Trois semaines ont été nécessaires à cette commission d’experts, pour livrer un premier projet d'amendement de la loi fondamentale du pays.
Les modifications proposées recommandent, notamment, le déverrouillage définitif de l'article 101 de la Constitution limitant à deux le mandat présidentiel de sept ans et qui ne permet, donc, pas à M. Kagame, élu en 2003 puis en 2010, de se représenter en 2017.
«Nous restons convaincus qu'ils ont pris véritablement en compte les aspirations profondes du peuple rwandais car le peuple a surtout demander une continuité du président Kagamé à la tête de l'Etat." a déclaré à Anadolu Jeanne d'Arc Uwimanimpaye, députée du parti au pouvoir, à l’issue de la séance plénière de lundi soir.
Selon le parlement rwandais, la réforme de la constitution aurait été suggérée par des pétitions populaires spontanées signées par près de 4 millions de Rwandais partisans de Kagamé.
A l’issue de trois semaines de "consultations populaires", conduites en août dernier, le Parlement rwandais avait donné le feu vert à une réforme constitutionnelle pour lever la limitation du nombre de mandats.
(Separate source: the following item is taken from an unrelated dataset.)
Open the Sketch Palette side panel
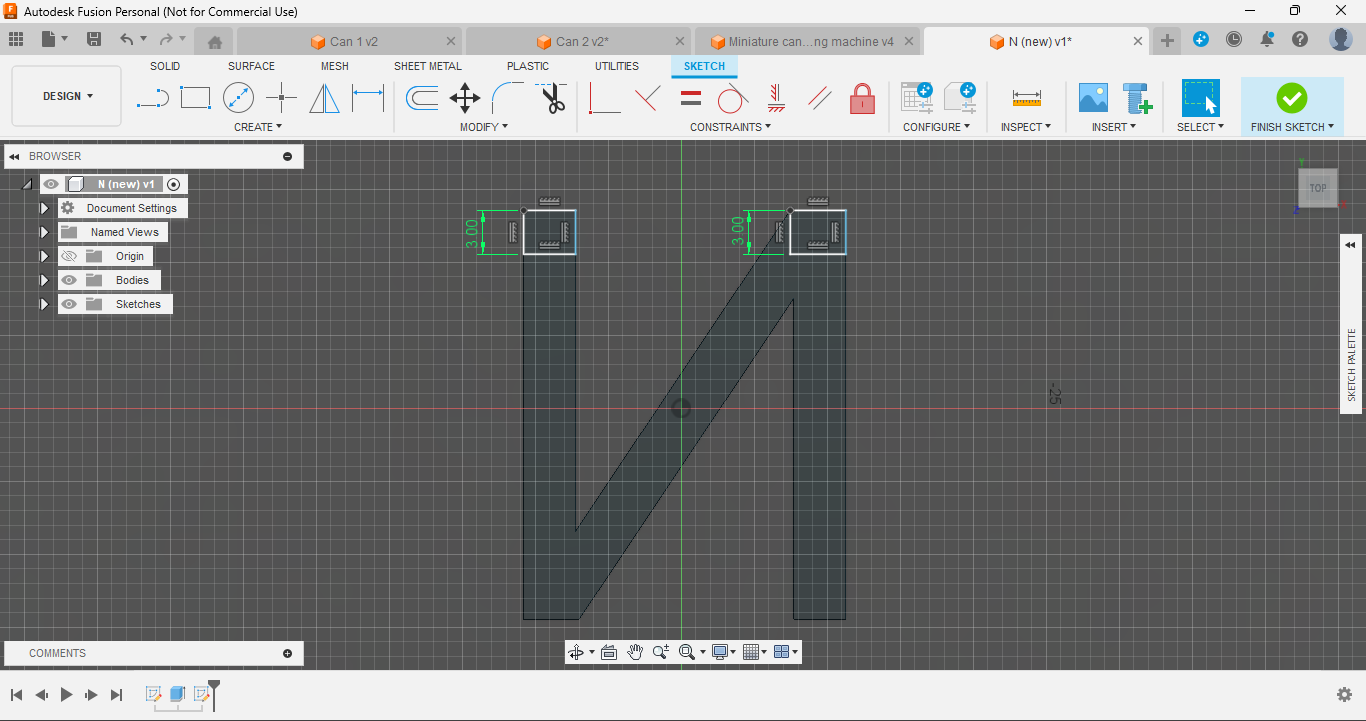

Pour être adoptée, la Constitution révisée doit, d'abord, obtenir les trois-quarts des votes dans chacune des deux Chambres du Parlement, toutes deux dominées par le FPR (Front patriotique rwandais) et ses alliés. Elle devrait être ensuite soumise à un référendum.
Le Parti démocratique vert (opposition), et de nombreux observateurs ont mis en doute les consultations populaires entamées en août.
Ce parti, d'ailleurs le seul à être opposé à un troisième mandat de Kagamé, a déposé une requête contre l’amendement de l’article 101 de la constitution, laquelle a été rejetée par la Cour suprême.